CPW had previously cited a host of past CIT rulings to back its argument, including Nan Ya Plastics. v. U.S., in which the trade court sent back an AD ruling to Commerce to address methodology changes made between the preliminary and final results. CPW also cited CC Metals v. U.S., in which Commerce altered its normal value adjustment based on information submitted after the preliminary results and the court remanded to consider arguments from the respondent. The U.S. claimed that these cases were distinguishable from the present action since Nan Ya involved the calculation of AFA as opposed to the application of AFA and CC Metals dealt with claims over past practice violations for which the court found merit.

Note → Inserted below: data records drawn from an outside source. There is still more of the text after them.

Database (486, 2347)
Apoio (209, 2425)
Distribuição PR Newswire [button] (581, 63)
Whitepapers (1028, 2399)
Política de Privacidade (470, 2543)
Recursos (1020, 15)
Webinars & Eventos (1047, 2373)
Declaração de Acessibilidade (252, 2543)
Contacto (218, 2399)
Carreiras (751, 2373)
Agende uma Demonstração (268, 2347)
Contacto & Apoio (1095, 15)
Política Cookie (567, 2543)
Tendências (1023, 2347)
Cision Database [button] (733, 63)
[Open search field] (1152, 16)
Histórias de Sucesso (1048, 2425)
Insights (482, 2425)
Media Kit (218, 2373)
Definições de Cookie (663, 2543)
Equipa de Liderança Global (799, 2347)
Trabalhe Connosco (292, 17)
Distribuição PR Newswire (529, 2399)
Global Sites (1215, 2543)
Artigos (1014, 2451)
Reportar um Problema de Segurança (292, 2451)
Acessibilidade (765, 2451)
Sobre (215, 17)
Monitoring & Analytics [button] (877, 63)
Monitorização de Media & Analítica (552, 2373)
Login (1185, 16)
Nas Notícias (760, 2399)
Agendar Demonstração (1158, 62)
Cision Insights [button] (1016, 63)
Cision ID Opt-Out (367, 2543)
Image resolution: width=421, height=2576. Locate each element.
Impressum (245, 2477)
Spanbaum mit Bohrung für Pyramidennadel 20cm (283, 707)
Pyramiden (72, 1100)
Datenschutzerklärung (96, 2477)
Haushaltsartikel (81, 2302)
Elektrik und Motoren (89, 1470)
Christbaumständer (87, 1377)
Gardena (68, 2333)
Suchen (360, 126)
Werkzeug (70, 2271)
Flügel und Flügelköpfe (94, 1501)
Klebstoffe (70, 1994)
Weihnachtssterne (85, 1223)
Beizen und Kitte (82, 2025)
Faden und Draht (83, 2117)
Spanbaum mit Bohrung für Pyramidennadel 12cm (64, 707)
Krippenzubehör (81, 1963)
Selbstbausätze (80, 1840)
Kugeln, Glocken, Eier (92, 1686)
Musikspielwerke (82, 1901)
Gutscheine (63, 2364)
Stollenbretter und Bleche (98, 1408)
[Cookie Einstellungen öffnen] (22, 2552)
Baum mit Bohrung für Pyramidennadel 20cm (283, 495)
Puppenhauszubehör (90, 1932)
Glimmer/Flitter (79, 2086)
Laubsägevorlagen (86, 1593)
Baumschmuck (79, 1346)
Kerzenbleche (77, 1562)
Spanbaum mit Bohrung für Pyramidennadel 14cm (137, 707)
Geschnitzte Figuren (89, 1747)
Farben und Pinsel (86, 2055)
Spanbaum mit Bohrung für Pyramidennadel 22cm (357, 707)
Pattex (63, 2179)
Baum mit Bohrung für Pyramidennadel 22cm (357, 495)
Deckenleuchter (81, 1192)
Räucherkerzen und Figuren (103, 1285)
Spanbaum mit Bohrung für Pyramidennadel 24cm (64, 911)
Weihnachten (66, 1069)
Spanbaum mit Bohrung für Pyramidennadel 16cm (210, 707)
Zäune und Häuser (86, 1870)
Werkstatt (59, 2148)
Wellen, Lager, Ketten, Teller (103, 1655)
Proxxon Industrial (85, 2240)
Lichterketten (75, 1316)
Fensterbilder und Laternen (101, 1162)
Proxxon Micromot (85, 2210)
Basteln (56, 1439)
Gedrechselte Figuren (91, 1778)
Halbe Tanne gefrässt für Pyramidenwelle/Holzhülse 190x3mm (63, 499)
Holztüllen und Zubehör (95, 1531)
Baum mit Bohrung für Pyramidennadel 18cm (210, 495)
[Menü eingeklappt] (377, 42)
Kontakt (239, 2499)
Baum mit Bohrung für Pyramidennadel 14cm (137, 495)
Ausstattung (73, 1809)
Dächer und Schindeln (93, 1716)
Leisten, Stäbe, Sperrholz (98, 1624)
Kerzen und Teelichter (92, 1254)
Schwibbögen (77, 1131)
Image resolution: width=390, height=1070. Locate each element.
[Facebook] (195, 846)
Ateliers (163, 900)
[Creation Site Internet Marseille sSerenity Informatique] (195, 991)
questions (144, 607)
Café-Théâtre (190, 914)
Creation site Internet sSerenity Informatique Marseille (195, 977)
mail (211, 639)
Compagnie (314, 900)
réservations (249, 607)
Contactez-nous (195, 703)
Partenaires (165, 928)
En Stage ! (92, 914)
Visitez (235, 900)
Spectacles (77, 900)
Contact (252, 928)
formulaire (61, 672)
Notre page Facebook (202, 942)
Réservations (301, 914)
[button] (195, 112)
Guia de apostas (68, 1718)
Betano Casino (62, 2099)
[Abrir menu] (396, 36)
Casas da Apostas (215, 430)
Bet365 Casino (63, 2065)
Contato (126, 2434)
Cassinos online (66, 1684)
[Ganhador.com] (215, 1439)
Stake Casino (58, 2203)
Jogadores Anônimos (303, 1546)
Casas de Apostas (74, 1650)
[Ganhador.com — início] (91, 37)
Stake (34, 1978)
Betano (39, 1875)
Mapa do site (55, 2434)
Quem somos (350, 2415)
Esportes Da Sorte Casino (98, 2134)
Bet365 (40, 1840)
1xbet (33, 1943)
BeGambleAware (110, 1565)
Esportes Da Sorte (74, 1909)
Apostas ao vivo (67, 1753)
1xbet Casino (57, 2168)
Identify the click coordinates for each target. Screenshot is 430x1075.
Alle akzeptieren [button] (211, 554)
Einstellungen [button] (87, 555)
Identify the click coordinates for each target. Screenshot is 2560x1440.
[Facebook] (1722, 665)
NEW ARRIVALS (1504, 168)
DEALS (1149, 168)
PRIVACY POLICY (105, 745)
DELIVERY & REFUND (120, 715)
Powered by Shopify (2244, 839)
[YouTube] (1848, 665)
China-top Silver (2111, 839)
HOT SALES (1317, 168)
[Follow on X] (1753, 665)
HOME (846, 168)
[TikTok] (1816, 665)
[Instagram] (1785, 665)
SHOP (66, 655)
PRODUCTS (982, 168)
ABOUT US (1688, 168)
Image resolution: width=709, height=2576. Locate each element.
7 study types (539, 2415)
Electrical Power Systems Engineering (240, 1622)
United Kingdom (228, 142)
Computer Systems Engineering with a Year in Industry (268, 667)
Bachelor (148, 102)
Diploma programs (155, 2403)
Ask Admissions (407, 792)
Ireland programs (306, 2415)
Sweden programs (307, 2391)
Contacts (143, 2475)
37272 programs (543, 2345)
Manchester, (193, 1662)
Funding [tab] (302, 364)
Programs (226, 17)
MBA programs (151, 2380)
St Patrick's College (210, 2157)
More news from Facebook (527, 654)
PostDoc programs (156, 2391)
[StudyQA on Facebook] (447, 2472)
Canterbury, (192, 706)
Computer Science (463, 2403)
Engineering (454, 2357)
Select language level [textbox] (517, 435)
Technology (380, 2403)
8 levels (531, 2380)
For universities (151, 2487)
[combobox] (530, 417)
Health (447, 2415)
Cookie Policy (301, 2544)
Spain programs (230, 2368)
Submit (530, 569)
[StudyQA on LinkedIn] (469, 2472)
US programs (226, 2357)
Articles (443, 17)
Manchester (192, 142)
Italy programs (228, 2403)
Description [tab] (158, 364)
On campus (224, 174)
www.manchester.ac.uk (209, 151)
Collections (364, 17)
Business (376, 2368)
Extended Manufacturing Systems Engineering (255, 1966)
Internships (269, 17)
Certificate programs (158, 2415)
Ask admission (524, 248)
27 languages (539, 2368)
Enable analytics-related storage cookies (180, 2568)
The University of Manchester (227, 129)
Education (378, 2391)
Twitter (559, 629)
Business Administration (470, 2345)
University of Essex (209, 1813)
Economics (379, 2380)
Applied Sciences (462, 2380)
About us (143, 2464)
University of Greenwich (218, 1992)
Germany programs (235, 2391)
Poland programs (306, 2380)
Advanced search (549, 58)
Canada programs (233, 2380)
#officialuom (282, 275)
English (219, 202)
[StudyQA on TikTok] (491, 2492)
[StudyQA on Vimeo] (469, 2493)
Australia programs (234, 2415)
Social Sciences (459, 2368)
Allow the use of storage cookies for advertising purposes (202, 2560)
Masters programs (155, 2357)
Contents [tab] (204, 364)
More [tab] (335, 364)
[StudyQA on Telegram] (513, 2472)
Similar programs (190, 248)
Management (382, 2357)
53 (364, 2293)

"Notwithstanding these quibbles, both cases address the precise issue presented here: whether Commerce must provide a party with an opportunity to comment before changing its methodology between the preliminary and final results," CPW said. "The United States and Petitioners have not responded on the merits to CPW's argument that its costs fully reconcile but only reiterate the erroneous claims in Commerce's Final Results Calculation Memorandum. ... The United States' inability to even respond to CPW's principal contention that Commerce's calculations demonstrate that CPW's costs do reconcile necessitates a remand so that Commerce can consider CPW's arguments."

In response to DOJ's claim that Commerce is owed deference given the complexity of AD calculations, CPW said, "Commerce may be owed a degree of deference, but not when its conclusions and reasoning for making a change in methodology have not been made available for the parties to comment on prior to being adopted."